Supporting information for Virtanen et al. (2002) Proc. Natl. Acad. Sci. USA, 10.1073/pnas.192240599

 

Supporting Materials and Methods

Binary Search Algorithm.

We devised an algorithm based on a comparison of binary strings to determine which genes were over- or underexpressed in tumors relative to the cell lines. First, for each gene the mean expression value was calculated across all the experiments. Then, for each individual experiment, the expression value was compared with this mean value and was flagged as 1 if greater or 0 if less than the mean. Thus, a string of ones and zeros was generated, giving a binary representation for the gene across the experiments. This string then was compared to a binary "ideal state" string in which all the tumors were flagged with ones, and all the cell lines were flagged with zeros.

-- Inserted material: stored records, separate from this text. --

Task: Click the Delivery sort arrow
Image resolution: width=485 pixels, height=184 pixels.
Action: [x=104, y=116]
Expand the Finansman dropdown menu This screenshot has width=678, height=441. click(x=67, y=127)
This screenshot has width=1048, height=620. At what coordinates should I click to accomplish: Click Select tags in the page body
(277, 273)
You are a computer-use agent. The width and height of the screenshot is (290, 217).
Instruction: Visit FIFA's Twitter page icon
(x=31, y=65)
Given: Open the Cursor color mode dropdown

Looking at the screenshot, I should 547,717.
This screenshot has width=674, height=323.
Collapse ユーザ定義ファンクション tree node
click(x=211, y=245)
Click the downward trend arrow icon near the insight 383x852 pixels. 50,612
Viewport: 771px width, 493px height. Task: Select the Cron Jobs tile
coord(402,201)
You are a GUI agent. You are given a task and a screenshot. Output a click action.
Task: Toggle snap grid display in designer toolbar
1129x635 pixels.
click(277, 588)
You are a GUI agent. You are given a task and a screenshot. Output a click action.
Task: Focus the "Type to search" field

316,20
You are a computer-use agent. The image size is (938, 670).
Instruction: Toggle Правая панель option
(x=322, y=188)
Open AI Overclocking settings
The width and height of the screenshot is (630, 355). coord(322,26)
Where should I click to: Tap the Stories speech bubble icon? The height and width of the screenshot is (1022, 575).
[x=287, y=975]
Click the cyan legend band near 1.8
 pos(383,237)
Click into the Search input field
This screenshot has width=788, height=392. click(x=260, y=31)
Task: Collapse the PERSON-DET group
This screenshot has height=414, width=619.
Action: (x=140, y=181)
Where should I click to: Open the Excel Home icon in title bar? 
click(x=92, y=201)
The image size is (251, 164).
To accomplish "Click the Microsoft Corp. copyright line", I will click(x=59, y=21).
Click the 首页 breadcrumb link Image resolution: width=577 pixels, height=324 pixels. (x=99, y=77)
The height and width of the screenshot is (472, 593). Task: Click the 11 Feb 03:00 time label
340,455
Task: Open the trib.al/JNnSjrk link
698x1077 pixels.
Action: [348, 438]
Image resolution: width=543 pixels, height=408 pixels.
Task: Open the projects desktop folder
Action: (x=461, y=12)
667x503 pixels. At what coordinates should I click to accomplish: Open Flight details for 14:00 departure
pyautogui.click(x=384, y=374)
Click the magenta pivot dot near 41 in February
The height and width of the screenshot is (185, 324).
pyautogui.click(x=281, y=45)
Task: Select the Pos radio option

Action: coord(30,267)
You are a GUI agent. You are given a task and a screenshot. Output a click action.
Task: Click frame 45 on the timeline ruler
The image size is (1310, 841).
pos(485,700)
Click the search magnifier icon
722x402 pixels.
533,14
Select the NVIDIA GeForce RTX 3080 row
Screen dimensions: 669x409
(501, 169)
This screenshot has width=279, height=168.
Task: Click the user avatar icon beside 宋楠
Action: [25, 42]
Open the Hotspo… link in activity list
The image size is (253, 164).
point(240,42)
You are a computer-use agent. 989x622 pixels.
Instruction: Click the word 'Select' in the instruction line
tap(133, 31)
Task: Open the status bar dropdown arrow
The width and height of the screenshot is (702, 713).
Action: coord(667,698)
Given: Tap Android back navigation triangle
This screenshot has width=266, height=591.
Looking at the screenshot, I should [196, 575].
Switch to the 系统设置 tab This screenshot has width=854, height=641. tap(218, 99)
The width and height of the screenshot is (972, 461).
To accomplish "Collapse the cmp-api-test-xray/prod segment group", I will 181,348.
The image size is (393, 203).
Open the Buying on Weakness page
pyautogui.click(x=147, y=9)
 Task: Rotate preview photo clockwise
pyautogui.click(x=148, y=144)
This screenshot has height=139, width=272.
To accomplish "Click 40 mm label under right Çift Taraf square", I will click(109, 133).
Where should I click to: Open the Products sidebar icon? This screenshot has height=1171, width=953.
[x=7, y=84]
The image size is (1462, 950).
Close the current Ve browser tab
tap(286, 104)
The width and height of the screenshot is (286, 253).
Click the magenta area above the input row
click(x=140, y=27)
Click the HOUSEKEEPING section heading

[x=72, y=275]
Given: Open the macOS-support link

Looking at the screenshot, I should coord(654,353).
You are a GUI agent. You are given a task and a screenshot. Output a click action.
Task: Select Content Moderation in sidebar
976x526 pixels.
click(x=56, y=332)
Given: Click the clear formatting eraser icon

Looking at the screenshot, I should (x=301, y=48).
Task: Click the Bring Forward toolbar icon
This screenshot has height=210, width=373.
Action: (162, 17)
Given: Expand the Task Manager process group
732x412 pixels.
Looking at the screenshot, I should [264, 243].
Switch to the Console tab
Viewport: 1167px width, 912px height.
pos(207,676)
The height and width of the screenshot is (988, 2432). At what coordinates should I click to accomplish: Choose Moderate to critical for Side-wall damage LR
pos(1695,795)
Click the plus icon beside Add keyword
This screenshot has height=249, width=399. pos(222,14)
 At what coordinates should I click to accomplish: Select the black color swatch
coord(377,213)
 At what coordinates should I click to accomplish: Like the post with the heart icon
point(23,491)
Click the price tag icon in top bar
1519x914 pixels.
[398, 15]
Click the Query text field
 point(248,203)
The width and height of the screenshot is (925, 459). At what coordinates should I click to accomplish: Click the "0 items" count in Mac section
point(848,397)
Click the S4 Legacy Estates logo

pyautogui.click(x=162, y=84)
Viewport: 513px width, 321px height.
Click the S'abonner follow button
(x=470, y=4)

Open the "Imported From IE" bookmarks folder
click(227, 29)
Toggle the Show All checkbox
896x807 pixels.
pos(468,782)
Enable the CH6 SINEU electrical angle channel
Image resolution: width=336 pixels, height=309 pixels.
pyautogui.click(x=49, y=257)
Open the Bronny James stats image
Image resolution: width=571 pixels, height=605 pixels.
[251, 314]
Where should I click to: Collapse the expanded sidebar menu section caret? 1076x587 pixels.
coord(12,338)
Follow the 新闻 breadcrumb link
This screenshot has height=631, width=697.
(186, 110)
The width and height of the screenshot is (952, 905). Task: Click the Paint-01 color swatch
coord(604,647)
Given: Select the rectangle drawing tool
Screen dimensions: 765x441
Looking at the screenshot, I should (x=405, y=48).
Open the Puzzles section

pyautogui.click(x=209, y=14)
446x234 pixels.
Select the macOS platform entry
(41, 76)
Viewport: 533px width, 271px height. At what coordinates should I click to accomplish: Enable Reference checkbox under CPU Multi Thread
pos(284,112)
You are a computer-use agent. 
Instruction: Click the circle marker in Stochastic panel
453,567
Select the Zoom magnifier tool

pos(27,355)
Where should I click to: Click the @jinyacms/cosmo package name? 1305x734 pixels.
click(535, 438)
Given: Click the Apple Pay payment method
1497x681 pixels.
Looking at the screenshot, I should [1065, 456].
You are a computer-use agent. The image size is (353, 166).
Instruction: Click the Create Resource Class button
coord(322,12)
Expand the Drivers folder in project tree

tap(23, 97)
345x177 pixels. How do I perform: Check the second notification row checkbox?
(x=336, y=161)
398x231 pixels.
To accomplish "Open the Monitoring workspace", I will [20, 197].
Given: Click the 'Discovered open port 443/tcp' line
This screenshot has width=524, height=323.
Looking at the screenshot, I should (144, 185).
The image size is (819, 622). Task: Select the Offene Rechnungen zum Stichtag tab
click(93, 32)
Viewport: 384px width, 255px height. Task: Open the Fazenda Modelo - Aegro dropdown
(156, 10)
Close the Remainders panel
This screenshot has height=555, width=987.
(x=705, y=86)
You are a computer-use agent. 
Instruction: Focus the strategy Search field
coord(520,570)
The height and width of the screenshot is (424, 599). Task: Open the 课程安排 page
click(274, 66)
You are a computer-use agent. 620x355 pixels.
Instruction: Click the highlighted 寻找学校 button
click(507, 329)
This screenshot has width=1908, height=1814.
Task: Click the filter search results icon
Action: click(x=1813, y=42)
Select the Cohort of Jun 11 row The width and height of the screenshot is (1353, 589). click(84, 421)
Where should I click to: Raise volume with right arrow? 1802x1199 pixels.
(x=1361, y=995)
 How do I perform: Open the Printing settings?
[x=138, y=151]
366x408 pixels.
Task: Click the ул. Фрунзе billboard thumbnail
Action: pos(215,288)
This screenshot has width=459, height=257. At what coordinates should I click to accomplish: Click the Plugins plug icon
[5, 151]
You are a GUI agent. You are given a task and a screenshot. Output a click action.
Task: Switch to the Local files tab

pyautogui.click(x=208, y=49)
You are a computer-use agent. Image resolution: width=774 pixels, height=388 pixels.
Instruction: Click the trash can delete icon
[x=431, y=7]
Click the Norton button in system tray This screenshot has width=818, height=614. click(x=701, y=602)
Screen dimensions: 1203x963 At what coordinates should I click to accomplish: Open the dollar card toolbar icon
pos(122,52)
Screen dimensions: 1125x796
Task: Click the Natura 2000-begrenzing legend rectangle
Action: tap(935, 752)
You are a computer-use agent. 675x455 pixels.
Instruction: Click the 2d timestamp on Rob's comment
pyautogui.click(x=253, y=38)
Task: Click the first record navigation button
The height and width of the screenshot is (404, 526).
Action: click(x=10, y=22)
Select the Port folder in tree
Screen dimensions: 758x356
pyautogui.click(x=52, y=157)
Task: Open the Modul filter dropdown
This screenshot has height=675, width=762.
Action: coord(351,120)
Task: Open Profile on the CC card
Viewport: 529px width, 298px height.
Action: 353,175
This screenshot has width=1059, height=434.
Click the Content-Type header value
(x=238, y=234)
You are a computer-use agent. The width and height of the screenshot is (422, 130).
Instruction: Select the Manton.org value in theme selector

The opposite of this ideal state string was also compared (cell lines with ones and tumors with zeros). If the comparisons matched at greater than 66% of the positions, then that gene was flagged as being over- or underexpressed in tumors relative to cell lines. We tried variations of this technique where the binary representation was taken relative to an expression value of 1 and by doing t tests to determine the significance of over- and underexpression (i.e., a flag of 0 or 1 was only given if it was a significant over- or underexpression). The binary search algorithm performed best in its initial formulation (data not shown). We also used this algorithm to search for genes that, for example, were overexpressed in small cell carcinomas (both fresh and cell line) relative to other carcinomas.